Excerpt from a dataset:
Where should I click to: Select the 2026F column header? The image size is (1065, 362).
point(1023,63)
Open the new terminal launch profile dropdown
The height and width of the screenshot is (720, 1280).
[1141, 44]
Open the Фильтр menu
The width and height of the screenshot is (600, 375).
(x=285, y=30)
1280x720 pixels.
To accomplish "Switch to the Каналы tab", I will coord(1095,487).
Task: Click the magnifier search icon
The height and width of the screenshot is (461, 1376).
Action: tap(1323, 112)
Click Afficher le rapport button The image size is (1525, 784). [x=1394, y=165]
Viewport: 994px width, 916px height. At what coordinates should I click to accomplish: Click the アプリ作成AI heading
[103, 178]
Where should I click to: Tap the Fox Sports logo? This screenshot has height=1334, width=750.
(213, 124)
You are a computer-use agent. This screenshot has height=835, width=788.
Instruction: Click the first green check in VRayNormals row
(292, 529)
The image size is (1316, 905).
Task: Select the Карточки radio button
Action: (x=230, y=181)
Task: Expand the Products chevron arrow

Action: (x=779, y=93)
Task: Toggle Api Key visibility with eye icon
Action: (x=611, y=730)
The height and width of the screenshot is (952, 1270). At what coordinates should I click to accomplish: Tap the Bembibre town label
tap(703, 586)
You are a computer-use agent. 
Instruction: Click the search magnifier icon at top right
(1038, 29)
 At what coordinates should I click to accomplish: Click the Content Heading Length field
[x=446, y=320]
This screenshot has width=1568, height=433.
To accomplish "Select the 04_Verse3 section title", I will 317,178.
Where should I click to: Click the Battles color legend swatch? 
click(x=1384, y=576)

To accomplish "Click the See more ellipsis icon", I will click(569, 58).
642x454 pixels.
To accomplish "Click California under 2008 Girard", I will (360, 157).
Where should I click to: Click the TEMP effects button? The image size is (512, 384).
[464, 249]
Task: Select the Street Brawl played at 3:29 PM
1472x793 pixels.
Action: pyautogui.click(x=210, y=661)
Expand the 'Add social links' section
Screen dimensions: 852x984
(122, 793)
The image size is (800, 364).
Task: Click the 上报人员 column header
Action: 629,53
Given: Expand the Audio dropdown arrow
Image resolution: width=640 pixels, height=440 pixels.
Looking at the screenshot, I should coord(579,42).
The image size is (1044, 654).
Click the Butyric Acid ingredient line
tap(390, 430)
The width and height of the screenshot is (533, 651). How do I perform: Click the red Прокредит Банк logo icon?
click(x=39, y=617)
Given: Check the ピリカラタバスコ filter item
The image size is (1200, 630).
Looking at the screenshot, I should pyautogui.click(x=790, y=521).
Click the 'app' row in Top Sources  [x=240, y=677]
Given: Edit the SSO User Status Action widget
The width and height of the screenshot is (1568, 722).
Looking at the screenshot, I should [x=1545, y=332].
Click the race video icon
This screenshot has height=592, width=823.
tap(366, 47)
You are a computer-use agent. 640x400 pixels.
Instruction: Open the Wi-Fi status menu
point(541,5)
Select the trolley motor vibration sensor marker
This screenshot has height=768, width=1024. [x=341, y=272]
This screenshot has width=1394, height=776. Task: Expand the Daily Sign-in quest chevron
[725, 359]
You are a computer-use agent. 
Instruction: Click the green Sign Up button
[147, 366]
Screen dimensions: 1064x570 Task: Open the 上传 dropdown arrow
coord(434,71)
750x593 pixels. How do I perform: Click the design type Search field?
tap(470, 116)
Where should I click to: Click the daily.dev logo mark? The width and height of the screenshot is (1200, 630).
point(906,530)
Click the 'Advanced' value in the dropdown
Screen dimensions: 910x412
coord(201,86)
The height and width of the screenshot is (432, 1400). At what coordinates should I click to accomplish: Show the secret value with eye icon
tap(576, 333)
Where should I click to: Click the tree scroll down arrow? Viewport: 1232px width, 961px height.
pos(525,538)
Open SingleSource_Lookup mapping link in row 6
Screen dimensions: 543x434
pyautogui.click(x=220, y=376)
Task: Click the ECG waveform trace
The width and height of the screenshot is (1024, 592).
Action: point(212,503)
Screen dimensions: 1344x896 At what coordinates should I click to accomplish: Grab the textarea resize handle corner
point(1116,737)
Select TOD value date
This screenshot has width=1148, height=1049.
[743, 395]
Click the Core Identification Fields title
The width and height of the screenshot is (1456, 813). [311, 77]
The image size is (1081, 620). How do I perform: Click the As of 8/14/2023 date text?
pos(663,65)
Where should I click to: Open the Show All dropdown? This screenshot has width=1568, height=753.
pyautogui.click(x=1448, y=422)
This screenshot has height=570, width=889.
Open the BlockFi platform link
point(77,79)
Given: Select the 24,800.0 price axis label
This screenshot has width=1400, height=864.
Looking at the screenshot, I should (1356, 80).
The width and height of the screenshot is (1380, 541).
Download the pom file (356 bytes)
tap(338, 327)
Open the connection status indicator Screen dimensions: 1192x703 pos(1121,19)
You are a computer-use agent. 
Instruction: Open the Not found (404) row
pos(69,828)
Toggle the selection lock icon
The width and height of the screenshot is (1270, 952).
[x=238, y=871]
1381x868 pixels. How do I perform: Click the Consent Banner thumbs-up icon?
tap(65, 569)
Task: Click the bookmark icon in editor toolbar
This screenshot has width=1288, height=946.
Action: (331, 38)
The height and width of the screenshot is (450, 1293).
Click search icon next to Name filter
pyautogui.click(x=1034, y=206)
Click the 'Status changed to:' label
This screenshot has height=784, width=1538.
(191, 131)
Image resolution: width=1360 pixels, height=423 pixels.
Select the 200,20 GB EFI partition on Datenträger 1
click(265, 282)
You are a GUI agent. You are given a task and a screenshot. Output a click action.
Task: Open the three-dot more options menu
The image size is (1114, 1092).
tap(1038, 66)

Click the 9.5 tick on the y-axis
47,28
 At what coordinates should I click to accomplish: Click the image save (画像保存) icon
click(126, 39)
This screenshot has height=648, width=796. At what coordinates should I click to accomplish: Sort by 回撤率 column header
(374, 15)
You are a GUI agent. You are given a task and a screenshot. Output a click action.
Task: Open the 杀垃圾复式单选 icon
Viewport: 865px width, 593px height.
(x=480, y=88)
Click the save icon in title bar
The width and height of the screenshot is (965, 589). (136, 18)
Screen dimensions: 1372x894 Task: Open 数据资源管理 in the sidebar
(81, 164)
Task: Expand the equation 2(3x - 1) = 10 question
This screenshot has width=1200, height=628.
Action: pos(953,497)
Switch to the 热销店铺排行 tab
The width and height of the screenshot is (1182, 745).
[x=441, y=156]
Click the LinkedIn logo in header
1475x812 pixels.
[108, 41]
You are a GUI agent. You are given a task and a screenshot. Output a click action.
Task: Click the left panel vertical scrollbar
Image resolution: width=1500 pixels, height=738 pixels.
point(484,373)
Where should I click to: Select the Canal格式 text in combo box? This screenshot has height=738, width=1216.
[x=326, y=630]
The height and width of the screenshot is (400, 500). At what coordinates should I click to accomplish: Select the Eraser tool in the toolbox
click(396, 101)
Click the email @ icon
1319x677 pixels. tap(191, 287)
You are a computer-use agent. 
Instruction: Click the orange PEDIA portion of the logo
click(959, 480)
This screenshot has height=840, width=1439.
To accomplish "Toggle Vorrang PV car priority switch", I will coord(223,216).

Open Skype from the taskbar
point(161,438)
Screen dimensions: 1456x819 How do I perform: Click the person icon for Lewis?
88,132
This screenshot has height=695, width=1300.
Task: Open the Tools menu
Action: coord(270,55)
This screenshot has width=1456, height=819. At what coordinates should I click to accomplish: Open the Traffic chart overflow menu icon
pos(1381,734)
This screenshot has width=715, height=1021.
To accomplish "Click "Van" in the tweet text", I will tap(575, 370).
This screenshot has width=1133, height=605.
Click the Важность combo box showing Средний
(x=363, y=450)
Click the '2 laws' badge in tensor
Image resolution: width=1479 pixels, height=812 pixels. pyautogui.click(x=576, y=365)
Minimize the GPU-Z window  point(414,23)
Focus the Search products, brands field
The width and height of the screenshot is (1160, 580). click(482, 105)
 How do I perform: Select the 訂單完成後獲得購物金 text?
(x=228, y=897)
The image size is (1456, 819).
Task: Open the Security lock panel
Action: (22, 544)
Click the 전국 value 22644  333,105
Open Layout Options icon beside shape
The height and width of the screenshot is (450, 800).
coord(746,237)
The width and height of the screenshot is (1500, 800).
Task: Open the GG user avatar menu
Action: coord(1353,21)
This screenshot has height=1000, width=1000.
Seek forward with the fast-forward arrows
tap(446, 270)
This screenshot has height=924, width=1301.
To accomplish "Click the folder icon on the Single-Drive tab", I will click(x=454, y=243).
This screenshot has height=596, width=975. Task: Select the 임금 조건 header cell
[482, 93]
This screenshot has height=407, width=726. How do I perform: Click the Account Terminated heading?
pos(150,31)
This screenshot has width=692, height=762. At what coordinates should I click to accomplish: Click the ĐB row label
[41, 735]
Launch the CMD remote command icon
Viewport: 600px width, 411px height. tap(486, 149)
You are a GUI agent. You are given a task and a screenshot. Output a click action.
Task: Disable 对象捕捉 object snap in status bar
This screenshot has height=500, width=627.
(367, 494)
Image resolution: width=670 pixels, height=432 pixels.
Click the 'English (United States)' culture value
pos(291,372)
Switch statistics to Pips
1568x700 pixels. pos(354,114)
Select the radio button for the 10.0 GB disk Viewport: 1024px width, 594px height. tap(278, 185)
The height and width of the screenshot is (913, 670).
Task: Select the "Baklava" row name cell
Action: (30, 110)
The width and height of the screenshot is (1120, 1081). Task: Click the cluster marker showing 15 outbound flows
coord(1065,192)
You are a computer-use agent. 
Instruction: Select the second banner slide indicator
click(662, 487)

What the task asks:
Gather every line of the records that contains the string "title", and treat uppercase and lowercase letters as different.

Result for this task:
To accomplish "Select the 04_Verse3 section title", I will 317,178.
Click the Core Identification Fields title
Click the save icon in title bar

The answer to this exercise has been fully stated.